The Inner Alignment Problem
Neural networks may often behave differently from the intentions of the programmers. A useful distinction between the failure modes is between outer and inner misalignment.
Suppose you want to train an assistant to play a multiplayer strategy game for you. In the game, you build villages, train troops, create alliances or fight with other players. You observe that the most successful players usually have large armies, with which they can attack and destroy other players. Therefore, you train the assistant with the objective to maximize number of troops.
You soon realize that your barracks are crowded with the weakest unit which is not very suitable for battle. The assistant robustly fulfilled the goal — maximizing the number of troops — but you realized that this is not in fact what you intended.

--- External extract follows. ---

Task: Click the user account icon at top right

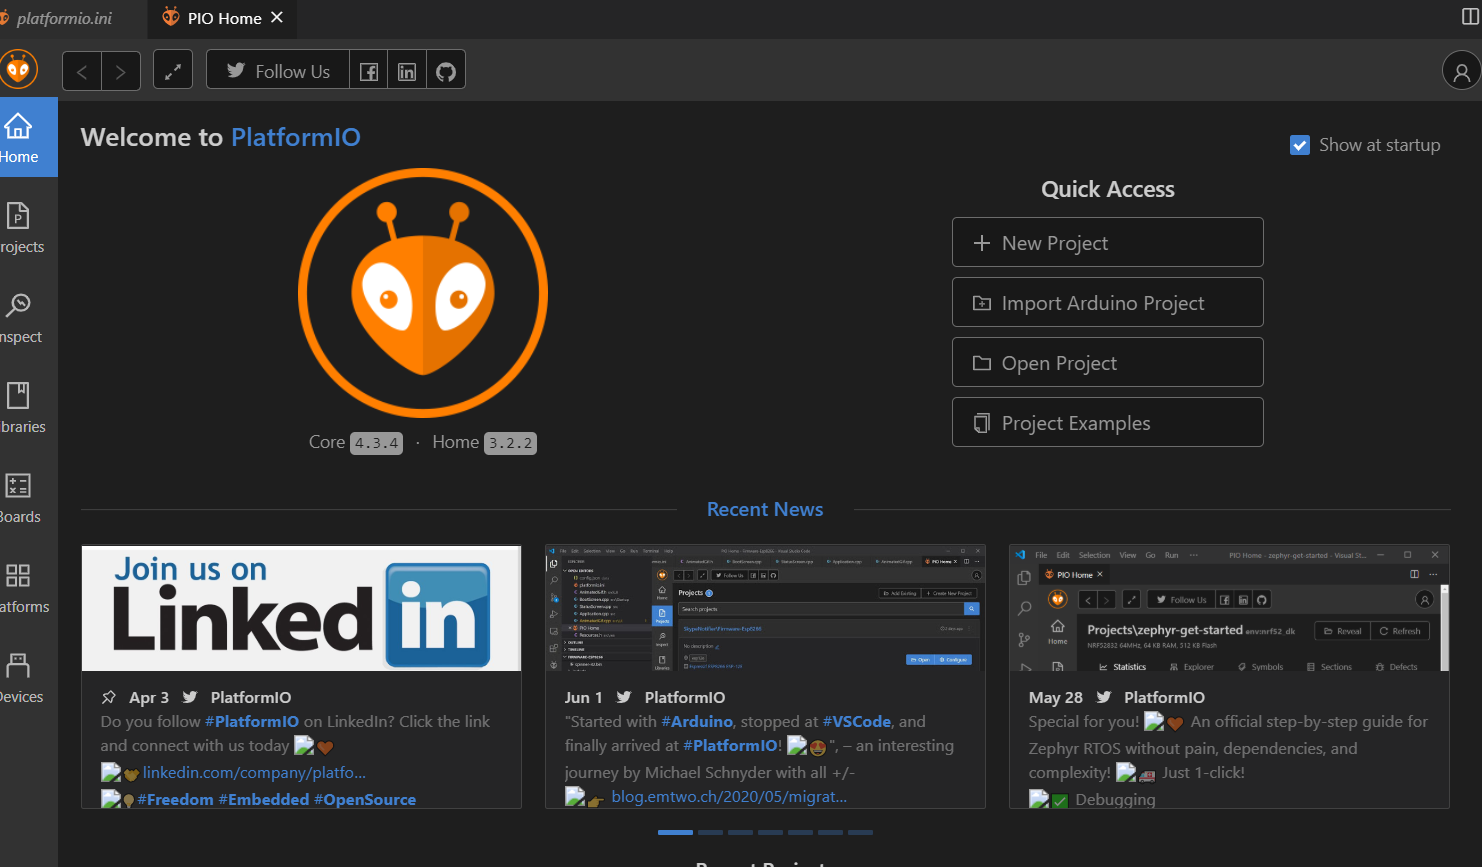Action: coord(1461,70)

Since the end goal of having many troops is to attack players from Aurora, an alliance you have always been at war with, you come up with an improved goal: Maximize number of destroyed villages of enemy players. Now, the assistant seems to be working flawlessly! It diligently gathers resources, builds balanced armies and attacks the enemy’s weakest points. The unthinkable happens: Aurora crumbles under the pressure and most of its members leave the game. However, soon you are facing a war with another alliance, Brotherhood. Eagerly, you await your assistant to wreak havoc upon the new enemies, but it does not launch any attacks, and now it’s the Brotherhood players who destroy your villages. You are dumbfounded: Why did it not destroy the enemy alliance?
After a short investigation, the reason is apparent: Instead of destroying enemy villages, the assistant only learned to destroy villages of Aurora players, which was the only enemy alliance it had seen during the training! The assistant seemed to be doing what you wanted, but it was actually optimizing something different.
The first failure is an example of outer misalignment, while the second is an example of inner misalignment. These terms were introduced in Risks from Learned Optimization in Advanced Machine Learning Systems (Hubinger et al., 2019). In the rest of the post, I briefly summarize the alignment problem. The text in italics is used for emphasis, while "quoted text in italics" is used for quotes from the paper.
Mesa-optimization
The most important term in the paper is optimization: it is a search through space looking for some elements which score highly according to some objective function. The systems which perform optimization are optimizers.
Whether a system is an optimizer is a property of how the system works internally, not how the system behaves. The fact that a system performs some tasks really well does not mean it has to be an optimizer. An example from the paper is a bottle cap. The bottle cap does well the task for which it’s used, keeping the water inside the bottle. But it does not perform any optimization (a search). On the other hand, the creation of the bottle cap was an optimization process which found this particular gadget to work particularly well to keep the water inside.
But the system found by the optimization may be itself an optimizer. For example, consider evolution. We can approximate evolution as an optimizer that selects organisms based on genetic fitness. Most of the selected organisms (e.g. plants) are not optimizers and instead rely on heuristics selected by evolution. They do not have any goal of their own toward which they work. On the other hand, humans do have goals, and they actively try to achieve them — they are optimizers. However, the human objective functions, such as minimization of pain or sexual fulfilment, are not the same (though somehow related) as the evolution’s objective function of genetic fitness.
A similar situation may arise in learning algorithms. The learning algorithms (e.g. gradient descent) are optimizers in space of weights, with respect to some base objective (usually specified by programmers), and find an algorithm (learned algorithm) which performs the given task. The learned algorithm may itself be an optimizer. It may perform a search of its own, and its objective function may not be the same as the one used by the learning algorithm.
The first optimizer (e.g. gradient descent or evolution) is called base optimizer and optimizes base objective. The second optimizer (e.g. neural network or human brain) is called mesa-optimizer and optimizes mesa-objective.
The inner alignment problem
The base and mesa objectives may not be the same. While the base objective is specified by the programmers, mesa-objective is not. Since mesa-objective is found as a result of optimizing the base objective, they both will likely produce similar results on the training data. The elimination of the difference between the two objectives is called "the inner alignment problem”.
“The problem posed by misaligned mesa-optimizers is a kind of reward-result gap. Specifically, it is the gap between the base objective and the mesa-objective (which then causes a gap between the base objective and the behavioral objective). We will call the problem of eliminating the base-mesa objective gap the inner alignment problem, which we will contrast with the outer alignment problem of eliminating the gap between the base objective and the intended goal of the programmers.”
The goal is not to have exactly the same mesa objectives as the base objectives, but they should be robustly aligned, which means they “robustly agree across distributions”. This is in contrast to pseudo-aligned mesa objectives, which “agree with the base objective on past training data, but not robustly across possible future data (either in testing, deployment, or further training).”